Ein Blick über den eigenen Tellerrand erfolgte bei der Podiumsdiskussion zur Einpresstechnik. Mit dem Forum Einpresstechnik – Expertentreff und Erfahrungsaustausch veranstaltete Ersa erstmals eine Podiumsdiskussion. Moderiert von Ersa diskutierten sechs präsente und weitere digital zugeschaltete Teilnehmer über das Warum/Wozu und Wie. Bisher war das Einpressen in der Leiterplattentechnik eher eine Nischentechnologie mit beschränkten Anwendungsgebieten. Die Technologie des Einpressens wird inzwischen vermehrt bei Hochstrom-Applikationen und normalen Steckverbindern eingesetzt. Für das Einpressen geeignete bzw. konzipierte Bauteile sind verfügbar.

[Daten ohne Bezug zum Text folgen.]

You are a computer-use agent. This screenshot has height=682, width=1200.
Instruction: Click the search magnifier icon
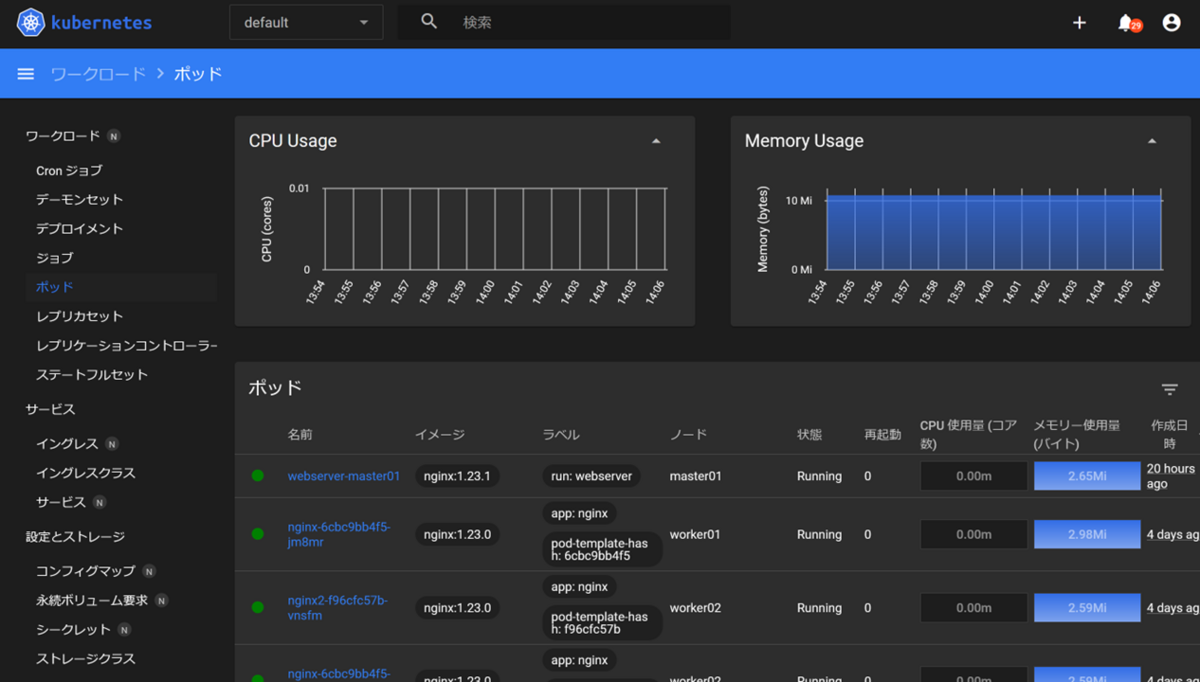[428, 21]
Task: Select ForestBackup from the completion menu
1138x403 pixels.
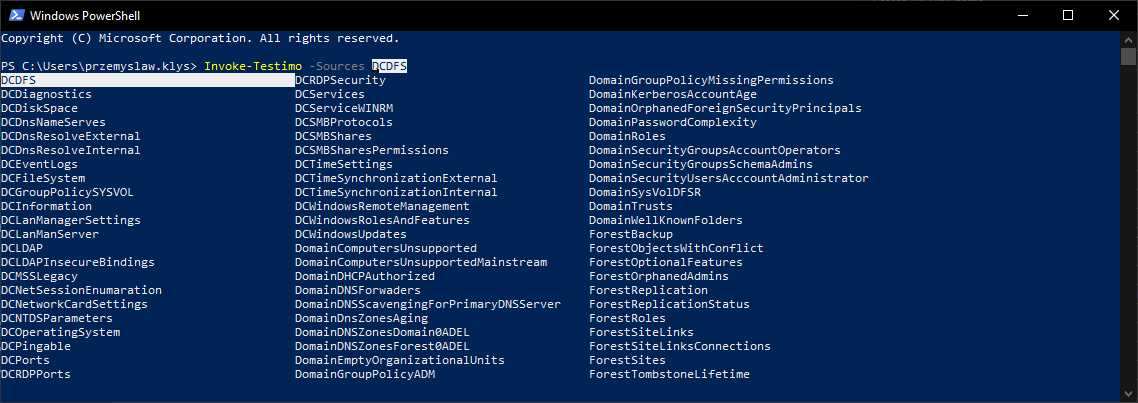Action: tap(630, 234)
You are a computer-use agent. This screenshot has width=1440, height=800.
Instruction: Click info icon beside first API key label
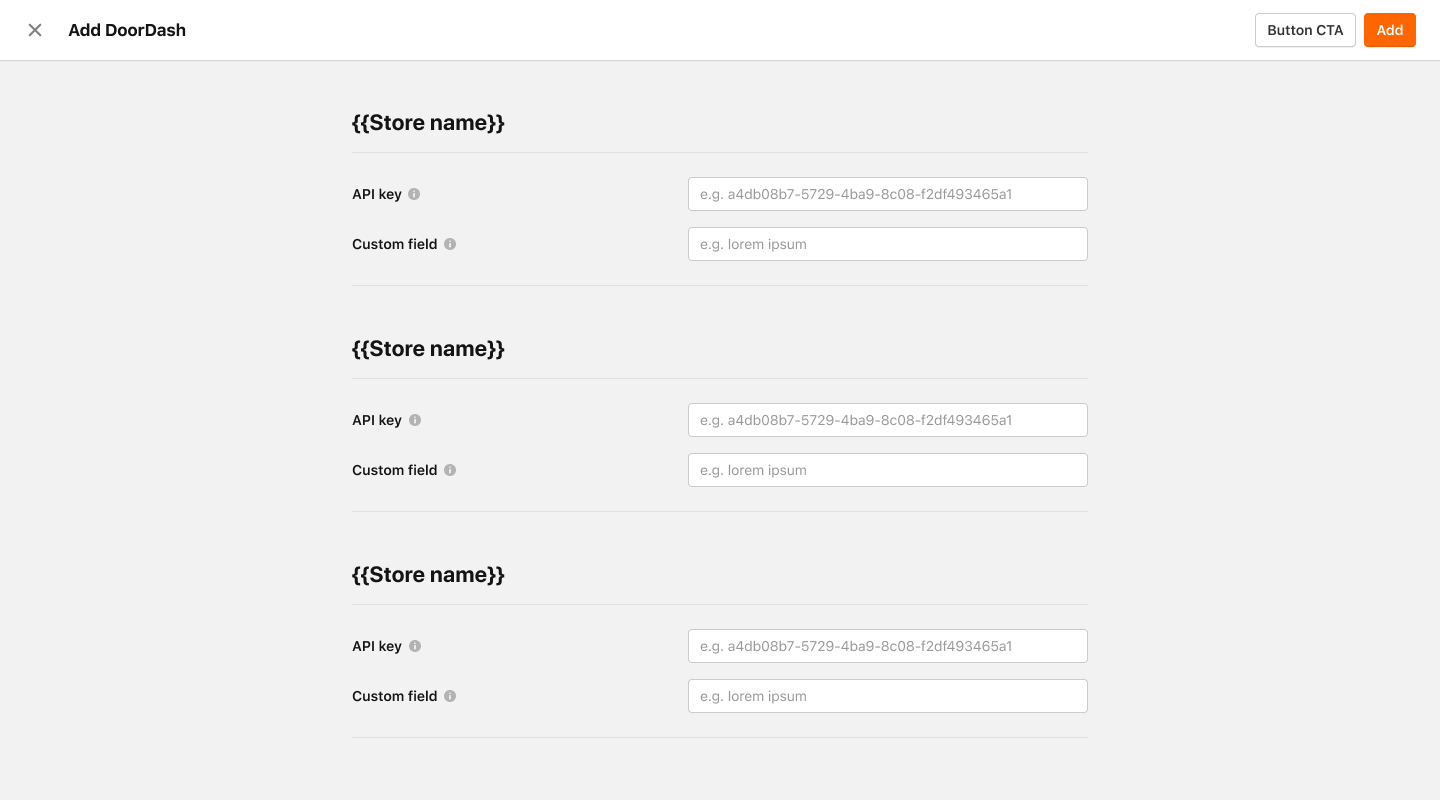click(414, 194)
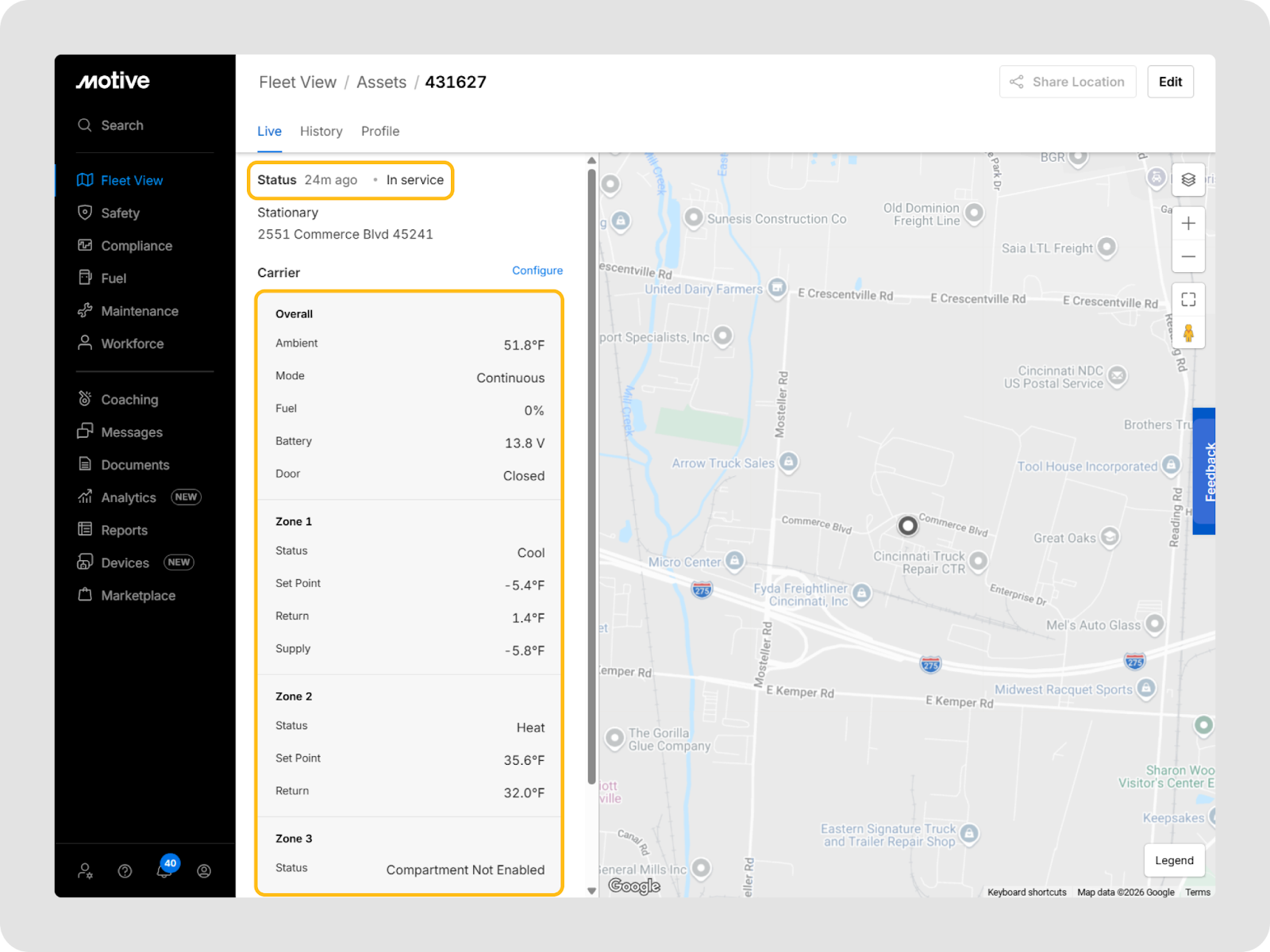Click the Share Location button

point(1067,82)
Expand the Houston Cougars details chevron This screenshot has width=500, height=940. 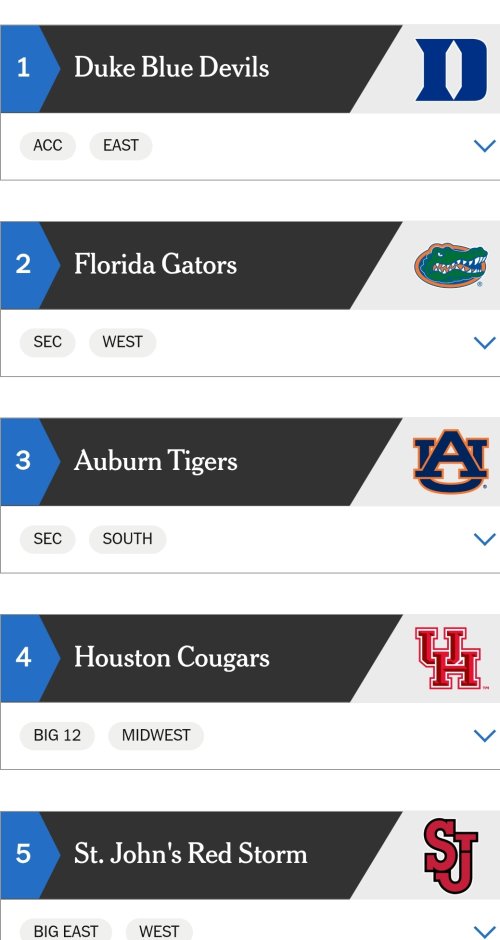click(484, 736)
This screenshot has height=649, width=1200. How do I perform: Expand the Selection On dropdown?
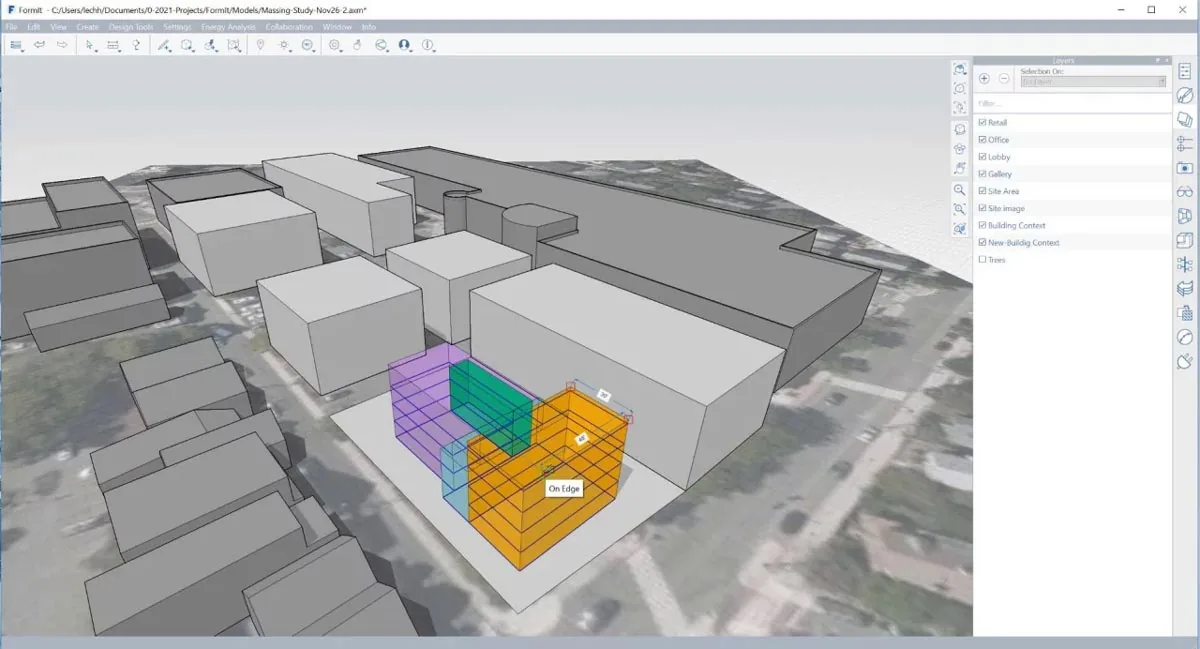coord(1093,82)
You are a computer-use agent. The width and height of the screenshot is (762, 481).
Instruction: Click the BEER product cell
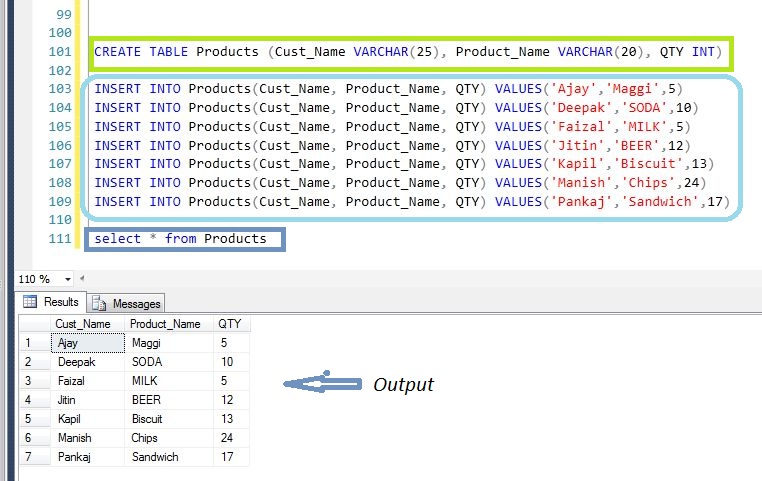click(x=165, y=400)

Die höheren Toleranzanforderungen für die Leiterplatten sind nicht mehr das Problem. Der Prozess muss aber nach wie vor genau überwacht werden (Ein-/Auspresskraft entsprechend der Vorgaben der Bauteilhersteller). Die Kontrolle reicht bis hin zur Röntgeninspektion. Derzeit wird in einem Arbeitskreis ein Leitfaden für die Einpresstechnik erarbeitet. Ein Press-Fit Demonstrator des AK existiert bereits und konnte nach der Podiumsdiskussion in Augenschein genommen werden.

„Nach den vielen Monaten auf Abstand hat das Technologieforum endlich wieder einmal das Gefühl des Zusammenseins erlebbar gemacht ...“

Eine rundum gelungene Veranstaltung

Die Teilnehmer lobten nicht nur die gute Organisation und das vorbildliche Hygienekonzept. Denn sie waren begeistert, dass endlich wieder ein persönliches Treffen stattfinden konnte. „Nach den vielen Monaten auf Abstand hat das Technologieforum endlich wieder einmal das Gefühl des Zusammenseins erlebbar gemacht, das für Branchen wie die Elektronikfertigung so wichtig ist“, betonte Ersa Geschäftsführer Ralph Knecht.

Bestes Wetter und das Rahmenprogramm mit Besuch der Kurtz Ersa-Hammerschmiede in Hasloch und abendlichem Barbecue auf der Dachterrasse mit Live-Jazzmusik setzten der Veranstaltung das Sahnehäubchen auf. „Das waren drei tolle Tage, in denen wir Kunden und Interessenten im Zusammenspiel mit unseren Partnern die aktuellsten Innovationen für die Elektronikfertigung nahegebracht haben – das wiederholen wir bestimmt bald wieder“, sagte Rainer Krauss am Ende des Technologieforums.